I got curious so I pulled our carton of cream out of the fridge. It just says: “Ingredients: Milk, Cream”. No mention of any additives.

I think that list must be regional. The only brand on that list that’s available out here is Organic Valley. And none of the brands of milk I buy are on it.

But the other thing to look for if you want to make butter is the % fat. I don’t know how much it varies in general, but one of the local brands of heavy cream has about 50% more butterfat than the other two brands in my supermarket. I have to assume it would be easier to make into butter, and yield more butter per batch.

(The richer brand makes awesome whipped cream if you want a dollop of cream on the side, but if I am making a whipped-cream-heavy dish, like a pie that incorporates whipped cream, I actually prefer the ones with a lower butterfat content. It makes the resulting dish a little lighter, and easier to eat a whole slice of the pie. And the stabilizers do their job.)

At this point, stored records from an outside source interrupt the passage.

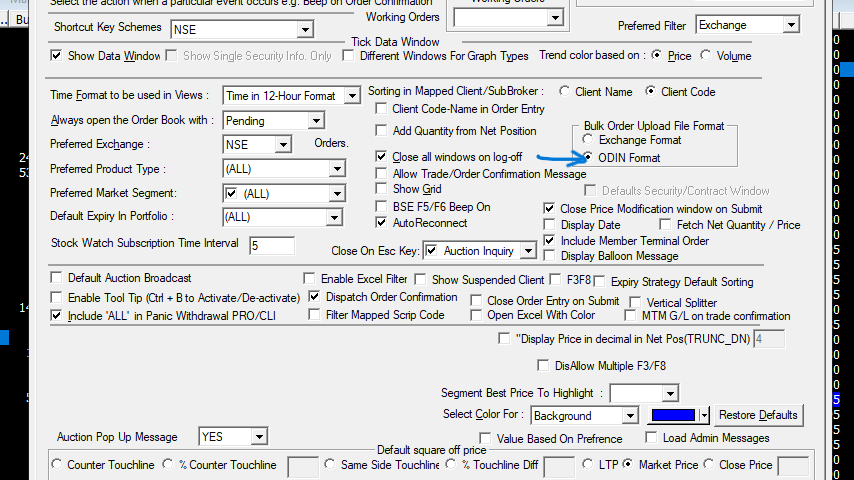Viewport: 854px width, 480px height.
Task: Check the Load Admin Messages option
Action: point(652,438)
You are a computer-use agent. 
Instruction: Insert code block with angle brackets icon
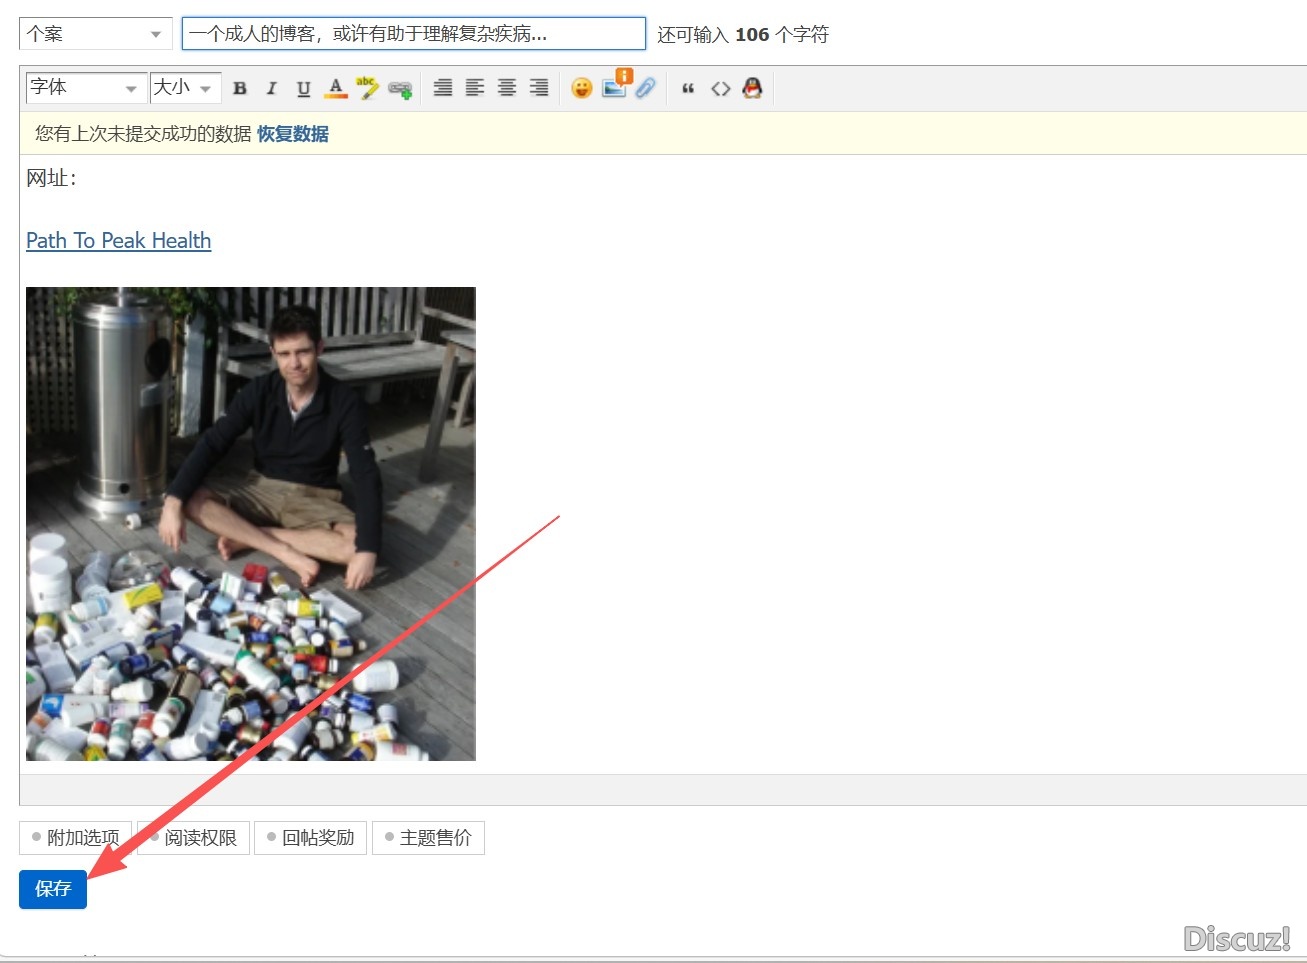[720, 88]
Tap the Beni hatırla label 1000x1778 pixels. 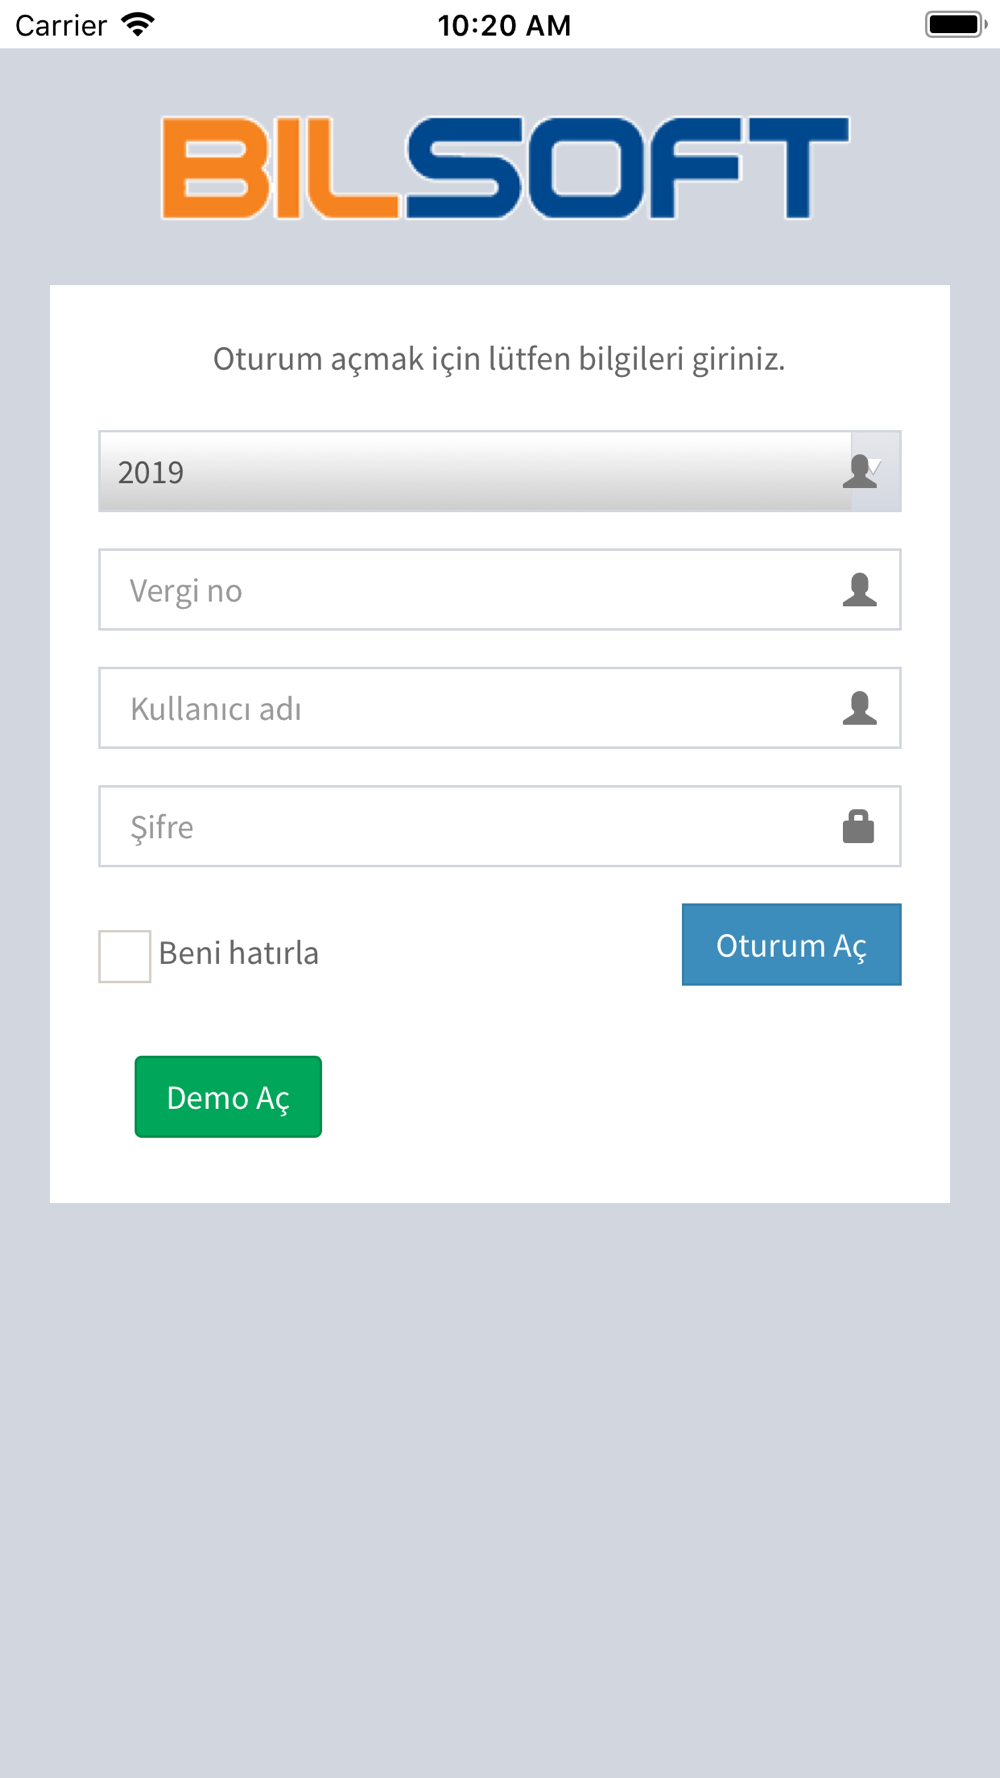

checked our milk carton as well. It just says “Partly skimmed milk, Vitamin A palmitate, Vitamin D”. No seaweeed.

The seaweed is just in whipping cream – it makes it easier to whip. I don’t think anyone adds it to milk intended to just drink.

You know what – now that I’m looking online at various Dean’s brand heavy cream products, most of the ones I’m finding just have plain ol’ cream listed as an ingredient, with nothing else. I’m going to have to check the store when I get a chance in the next couple of days. I wonder if they’ve changed, or if they have different product lines, but what I’ve been looking at is plain ol’ Deans whipping and heavy whipping cream and I’m not seeing the thickeners and stabilizers.

Heresy!

Shortbread is butter, sugar and flour. That’s it.

Needs salt. Worth trying vanilla and lemon. But they seem to sell a hundred flavours of Triscuits - but none are better than the original. So you have a point. But if you’ve never it with Reese’s, who can say? It’s off the charts delicious.

not even a few lavender blossoms? I’m going to cry…

I know a pastry chef who recommended adding a few tablespoons of custard powder to shortbread. She said it made it taste “luxurious”.

What is “custard powder”?

An instant pudding mix in American English

That is one of my cookie secrets. Add one packet of vanilla instant Jello pudding.

Custard powder? Something to trifle with.

No, it certainly doesn’t. It takes two quarts of heavy cream (64 ounces go for $11.98 if you buy the cheapest brand), and a pound of butter can be had for $3.99.

Not really pudding; more of a sauce to ladle over apple dumplings and such. :smiling_face_with_three_hearts:

I hate you.

I’m going to have to go to the Irish goods store to get some.